Тогда я не поняла, о какой воспитательнице они говорили, но теперь… теперь… Я понимаю, что значит «новая воспитательница»!
«Они хотят мне дать гувернантку! Ага! Отлично! – вихрем проносится у меня в голове. – Гувернантка! Великолепно! Чудо, как хорошо! Задам же я ей перцу, этой гувернантке! Пусть только она появится в нашем доме!»
И взволнованная, как никогда, я вскакиваю со своего места и стрелой несусь в сад, оттуда вдоль пруда – прямо в рощу, в ту самую рощу, где впервые когда-то прекрасный принц увидел маленькую принцессу…

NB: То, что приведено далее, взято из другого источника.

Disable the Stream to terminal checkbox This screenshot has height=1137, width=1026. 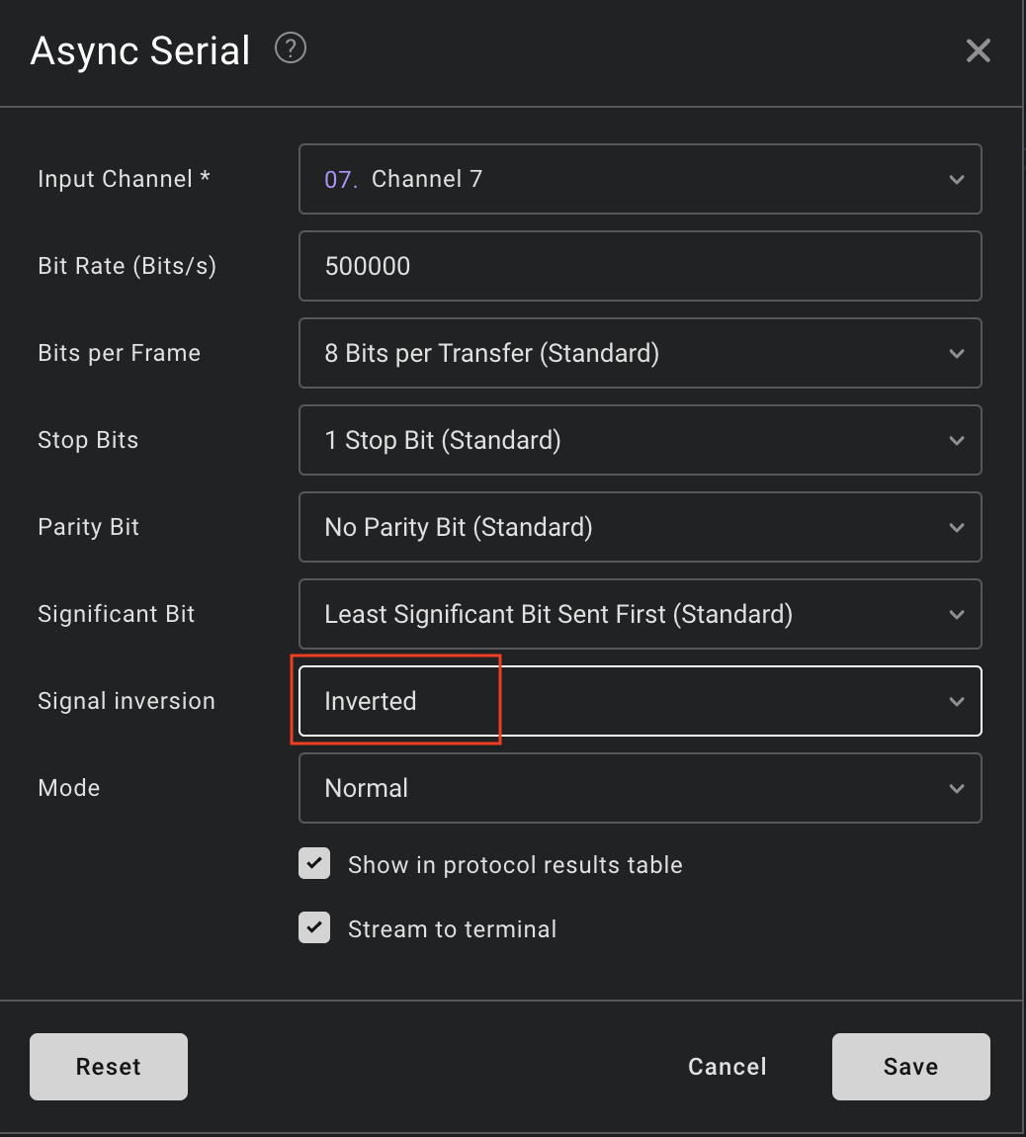pos(314,928)
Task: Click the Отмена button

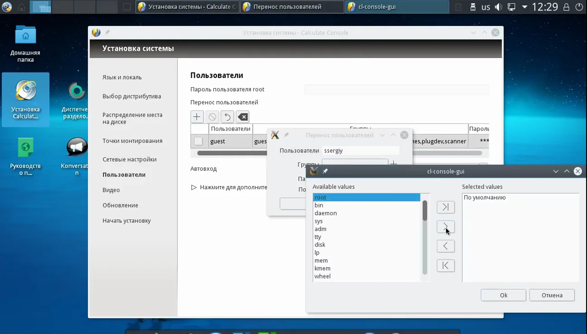Action: [x=552, y=295]
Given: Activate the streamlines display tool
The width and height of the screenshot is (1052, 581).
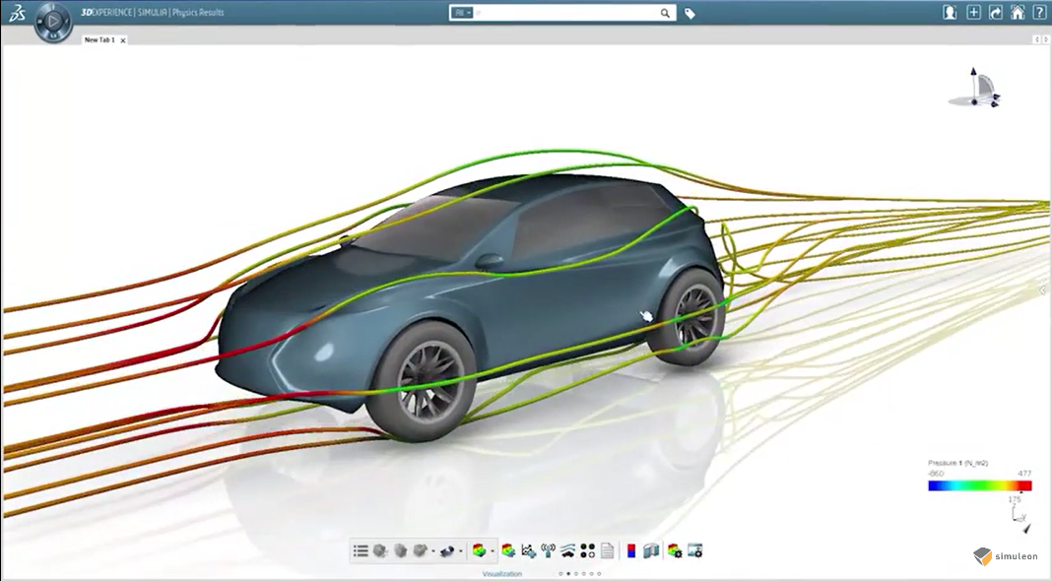Looking at the screenshot, I should [x=566, y=550].
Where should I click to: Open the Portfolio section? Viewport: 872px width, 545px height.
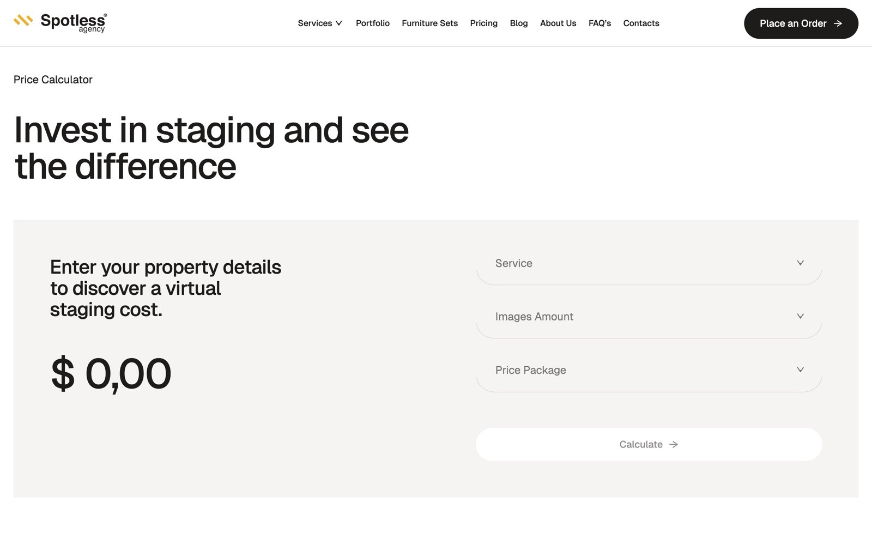tap(373, 23)
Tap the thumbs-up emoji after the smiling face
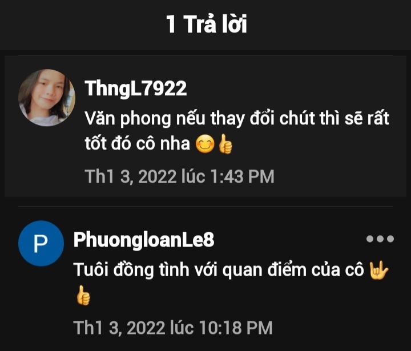This screenshot has height=351, width=411. pos(225,144)
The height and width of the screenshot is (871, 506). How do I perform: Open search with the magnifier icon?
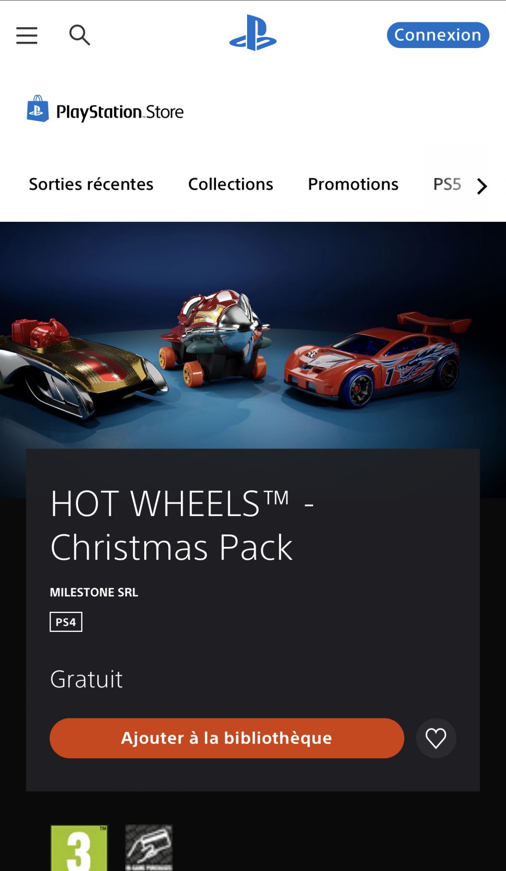pyautogui.click(x=80, y=35)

Глава II. Мои «рыцари». – «Маленькая ведьма». – В гостях у лягушек
– Нет, слышали вы эту новость? У меня будет гувернантка!
Красная от волнения и бега, растрепанная девочка обводит разгоревшимися глазами круг своих друзей.

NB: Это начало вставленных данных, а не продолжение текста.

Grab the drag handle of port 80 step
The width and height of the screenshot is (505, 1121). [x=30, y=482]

Их пятеро под широкой, развесистой елью на опушке рощи: Леля Скоробогач – смугленькая, толстенькая брюнетка с иссиня-черными косичками и щелочками глаз; ее брат Гриша – краснощекий, курносый мальчик лет девяти с ясным, смеющимся взглядом; семилетний Копа – темноглазый мальчик с носиком пуговкой и бритой головенкой, круглой, как шар. Тут же и Коля Черский, рослый, тоненький гимназист четырнадцати лет, мало изменившийся с тех пор, как он спас меня от танцующих пар в зале Павловского вокзала, только лицо его стало еще серьезнее, а глаза – темнее и глубже.
Наконец, тут и Вова. За эти четыре года он порядочно изменился: плотный, широкоплечий, с тем же веселым, насмешливым и жизнерадостным взглядом, с теми же румяными, дерзко усмехающимися губками, он чудо как хорош собой. На нем коломянковая[8] рубашка с погонами, на которых стоят начальные буквы названия пажеского корпуса, и высокие, совсем мужские сапоги. Вова заметно важничает и своими высокими сапогами, и тем, что этой весной его приняли в пажи.
Коля в своей скромной гимназической блузе совсем теряется подле великолепного пажика.